Sarnak and Tarjan, "Planar Point Location using persistent trees", Communications of the ACM 29 (1986) 669–679
"Making Data Structures Persistent" by Driscoll, Sarnak, Sleator and Tarjan Journal of Computer and System Sciences 38(1) 1989
Idea: be able to query and/or modify past versions of data structure.
ephemeral: changes to struct destroy all past info
partial persistence: changes to most recent version, query to all past versions
full persistence: queries and changes to all past versions (creates “multiple worlds” situtation)
Goal: general technique that can be applied to any data structure.
Many data structures
consist of fixed-size nodes conencted by pointers
accessed from some root entry point
data structure ops traverse pointers
and modify node fields/pointers
runtime determined by number of traverse/modify steps
Our goal: use simulation to transform any ephemeral data structure into a persistent one
measure of success: time and space cost for each primitive traversal and primitive modification step.
An exposed data structure operation will do some number of primitive steps
we will add persistence to primitive steps, so any data structure can be made persistent
we’ll measure cost of simulation in slowdown and storage
We’ll limit to trees.
But ideas generalize
Key principles:
Lazy: don’t work till you must
If you must work, use your work to “simplify” data structure too
force user (adversary) to spend lots of time to make you work
analysis via potential function measuring “complexity” of structure.
user has to do lots of changes to raise potential,
so you can spread cost of complex ops over many insertions.
potential says how much work adversary has done that you haven’t had to deal with yet.
You can charge your work against that work.

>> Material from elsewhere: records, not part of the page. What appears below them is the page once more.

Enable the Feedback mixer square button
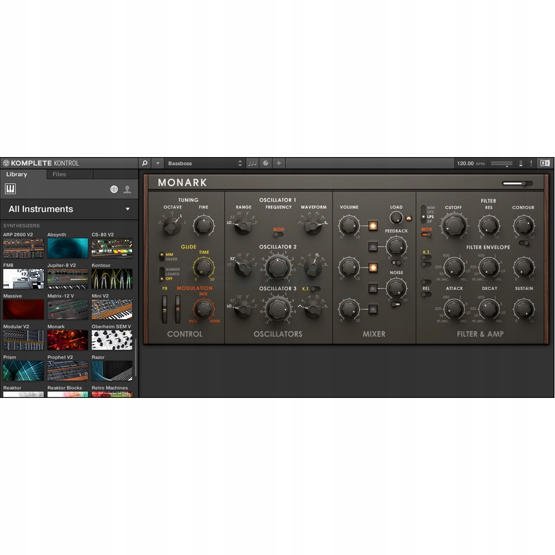Image resolution: width=555 pixels, height=555 pixels. (373, 246)
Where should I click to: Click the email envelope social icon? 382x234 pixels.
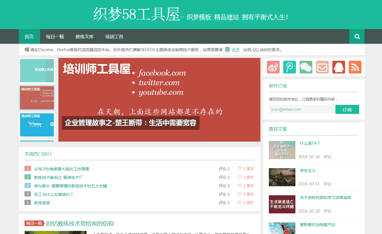coord(322,67)
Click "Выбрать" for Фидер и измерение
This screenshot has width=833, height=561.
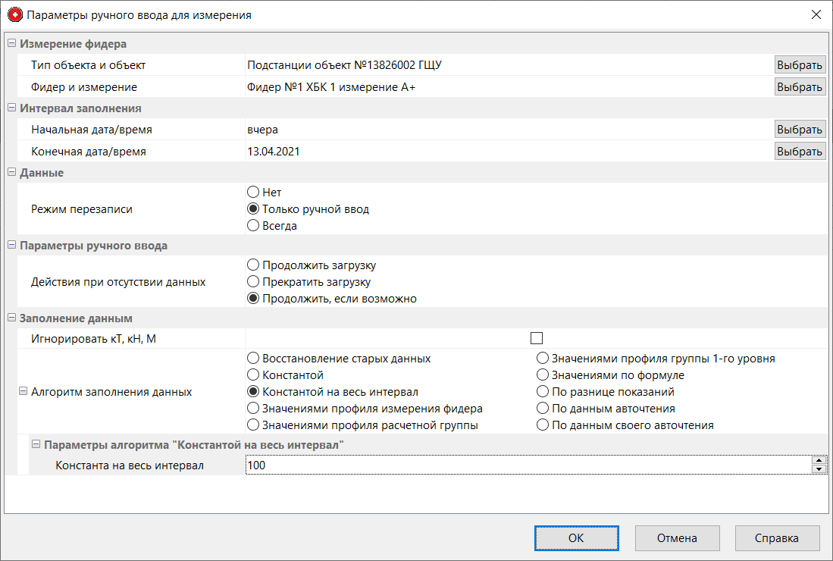pos(799,87)
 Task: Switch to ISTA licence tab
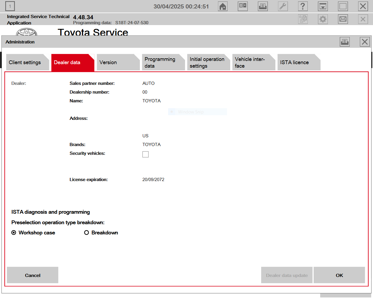coord(299,62)

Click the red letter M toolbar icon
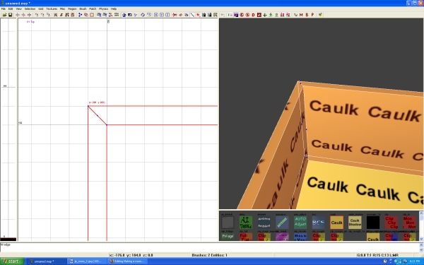point(301,15)
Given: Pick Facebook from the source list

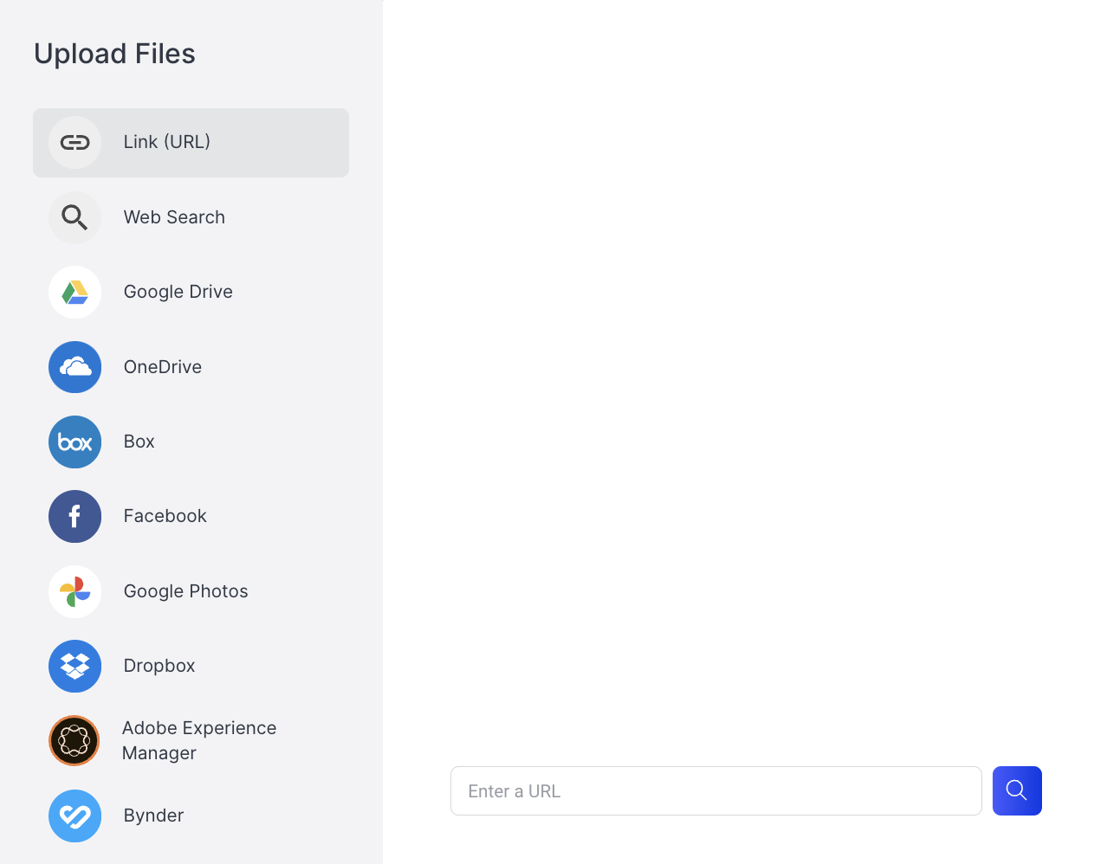Looking at the screenshot, I should click(x=165, y=516).
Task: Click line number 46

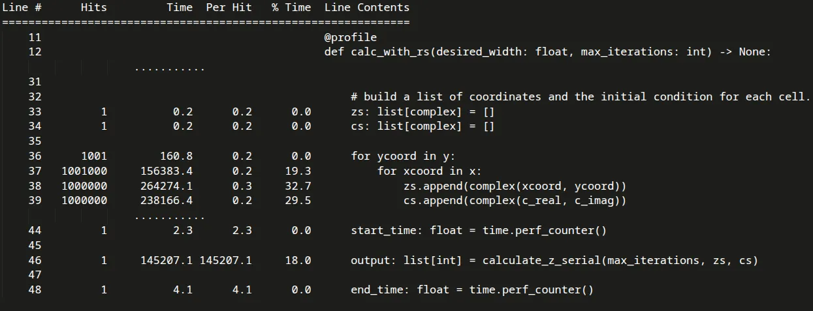Action: point(35,260)
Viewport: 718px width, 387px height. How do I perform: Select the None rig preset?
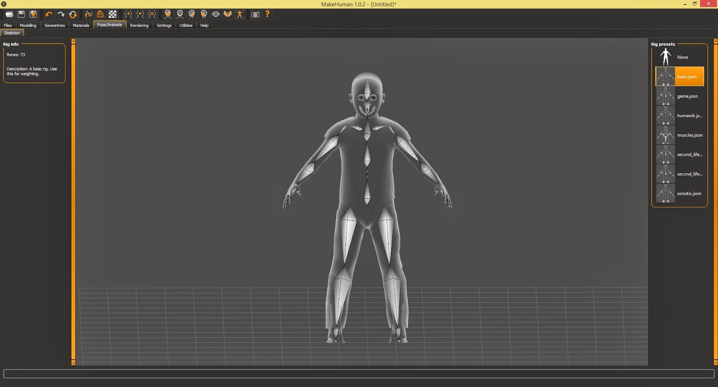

another perspective: procrastinate. if you don’t do the work, might never need to.
Lazy approach:
During change, do minimum, i.e. nothing.
Indeed, for only change, don’t even need to remember change!
but we also want lookups, so record changes
Then apply relevant changes when a lookup happens
So, amortized cost 1.
Problem?
issue with second and further lookups
so, do need to incorporate
Full copy bad.
Fat nodes method:
replace each (single-valued) field of data structure by list of all values taken, sorted by time.
requires \(O(1)\) space per data change (unavoidable if keep old data)
to lookup data field, need to search based on time.
store values in binary tree
checking/changing a data field takes \(O(\log m)\) time after \(m\) updates
multiplicative slowdown of \(O(\log m)\) in structure access.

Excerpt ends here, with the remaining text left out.